COVINGTON, Ga. — Jay Cawthon is ready to take the reins.
Last week, Eastside announced the former offensive coordinator, who was serving as interim head coach of the Eagle football team, had been named the program’s next head coach. It was a move 16 years in the making, and yet one the new head man hadn’t had on his radar until recently.
“My goals were never to be a head coach,” Cawthon admitted this week. “Even up to this year I enjoyed what I was doing in my role. That never really was in my plans whatsoever.”
Cawthon’s first stop as an assistant football coach was Wheeler High School in Marietta in 1997. Three years later he was promoted to offensive coordinator for the Wildcats, a move which he felt came prematurely but one that allowed him to begin crafting his play-calling abilities.
“I wasn’t ready,” Cawthon said, “but who knows you are ready until you do it?”
He would go on to become the offensive coordinator at Central Gwinnett in Lawrenceville before coming on Eastside’s staff in the same capacity in 2005.
The waters were choppy at the start. When Cawthon joined then-head coach Rick Hurst’s staff, alongside the likes of recently-departed head coach Troy Hoff and longtime assistant Frankey Iverson, the Eagles found themselves in the midst of a 14-game losing streak. They tossed more dirt out of the hole, finishing their first season with another goose egg in the win column.
“I came from Central Gwinnett, and we’d just gone to the second round the year before. They went to the quarterfinals that year and we went 0-10 at Eastside. I was going, ‘Oh no. I don’t know if this is a good situation,’” Cawthon recalled.
Fortunately, it didn’t take much longer to right the ship.
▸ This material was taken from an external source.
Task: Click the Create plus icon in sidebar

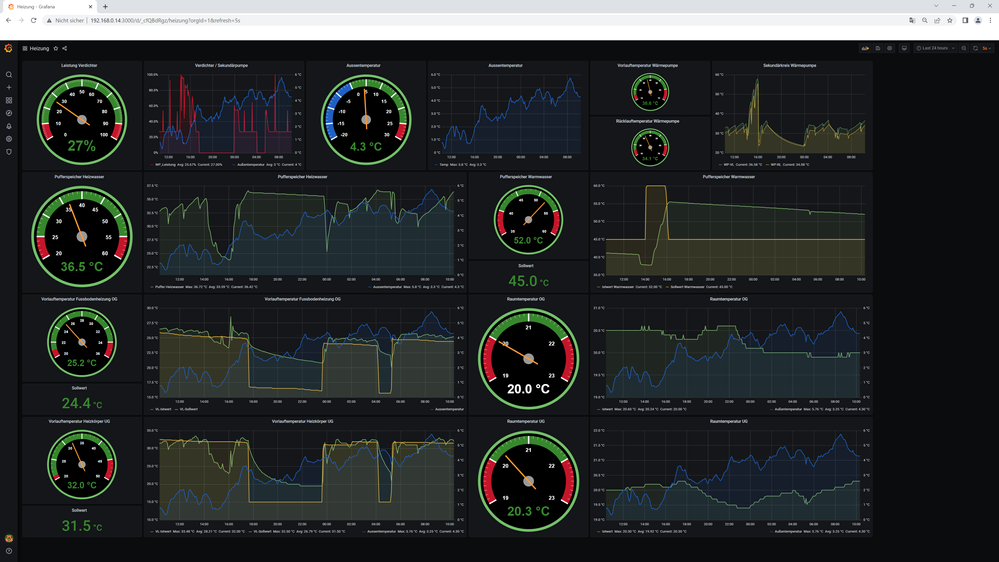Action: pyautogui.click(x=9, y=88)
Eastside went 5-5 in 2006 and 7-3 in 2007 before back-to-back 11-win seasons. Their 2008 state quarterfinal appearance was followed up with a trip to the semifinals in 2009 — the closest the program has ever come to capturing an elusive state title.
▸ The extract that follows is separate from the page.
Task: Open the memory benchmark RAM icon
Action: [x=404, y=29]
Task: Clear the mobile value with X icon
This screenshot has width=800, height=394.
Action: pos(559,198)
Cawthon made a name for himself in 10 seasons under Hurst, and he stayed on staff as an offensive coordinator when Hoff took over as head coach in 2015.
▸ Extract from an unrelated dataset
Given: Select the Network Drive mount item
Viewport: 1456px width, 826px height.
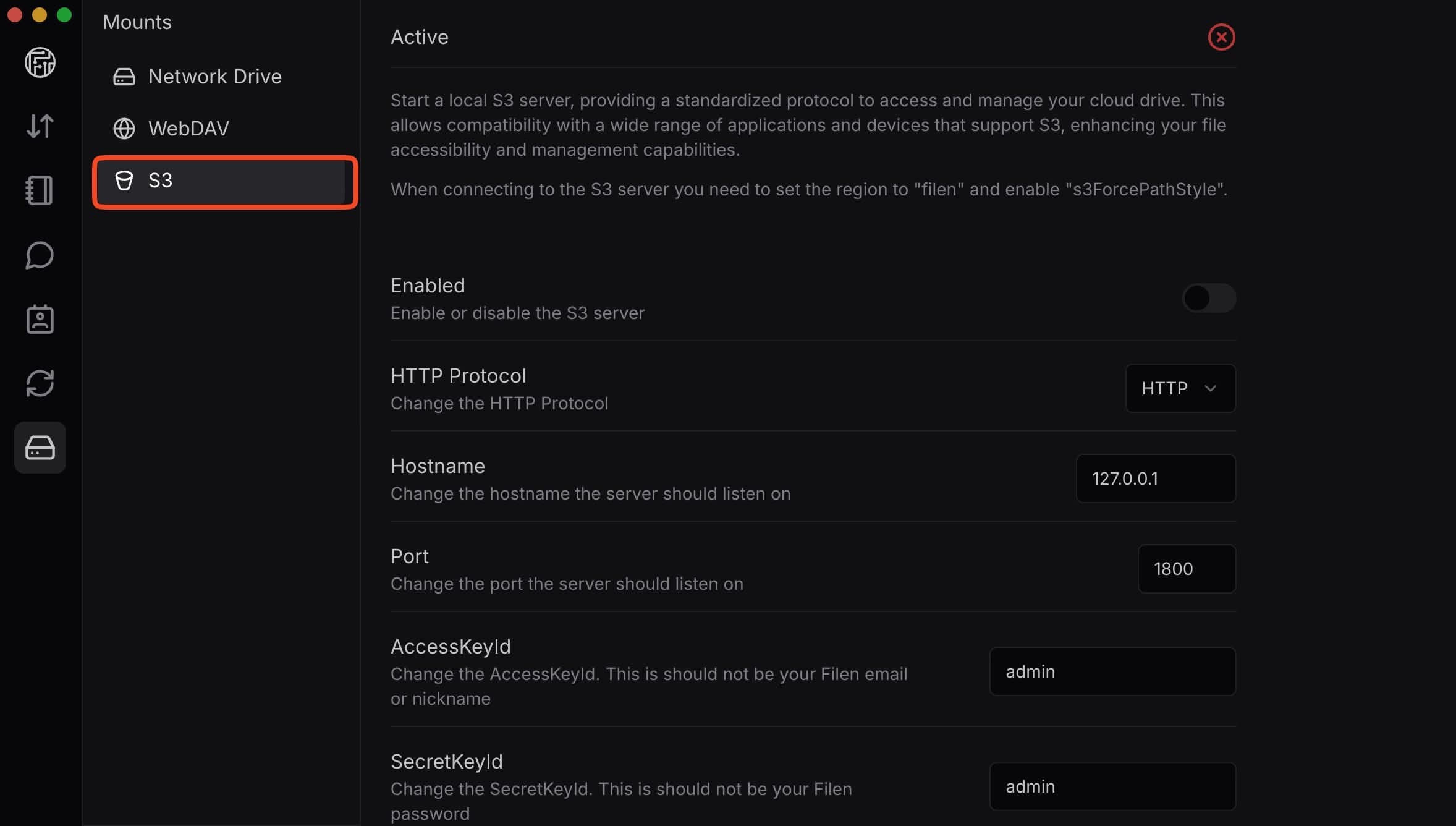Looking at the screenshot, I should [x=215, y=77].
For the past 16 years, Cawthon has been content with being a cog that helps get the machine where it needs to be. Eastside has always prided itself on collegiality, and Cawthon never felt like his role was superior or inferior to anyone else on staff.
“Yeah, I called the plays on Friday night, but there’s a ton of input from everybody,” he said. “I think that’s the real good thing about our staff is there’s not one guy that has it all. Everybody has input.”
While he’d previously not given much thought to being elevated to a head coach, his outlook shifted this winter.
After Hoff accepted an offer to become the next head football coach at Woodstock, Cawthon was approached by members of Eastside’s administration and coaching staff and asked to apply for the position. Despite his initial apprehension, he ultimately decided it deserved his consideration.
“There were obviously external candidates, but as as far as an internal search goes, coach Cawthon was a very clear, strong internal mandate that had very familiar knowledge of our program,” Eastside Principal Jeff Cher said. “He had very intimate knowledge of our kids, their strengths, their weaknesses. And he also had a familiar knowledge of what we do here that has yielded success for numerous years.”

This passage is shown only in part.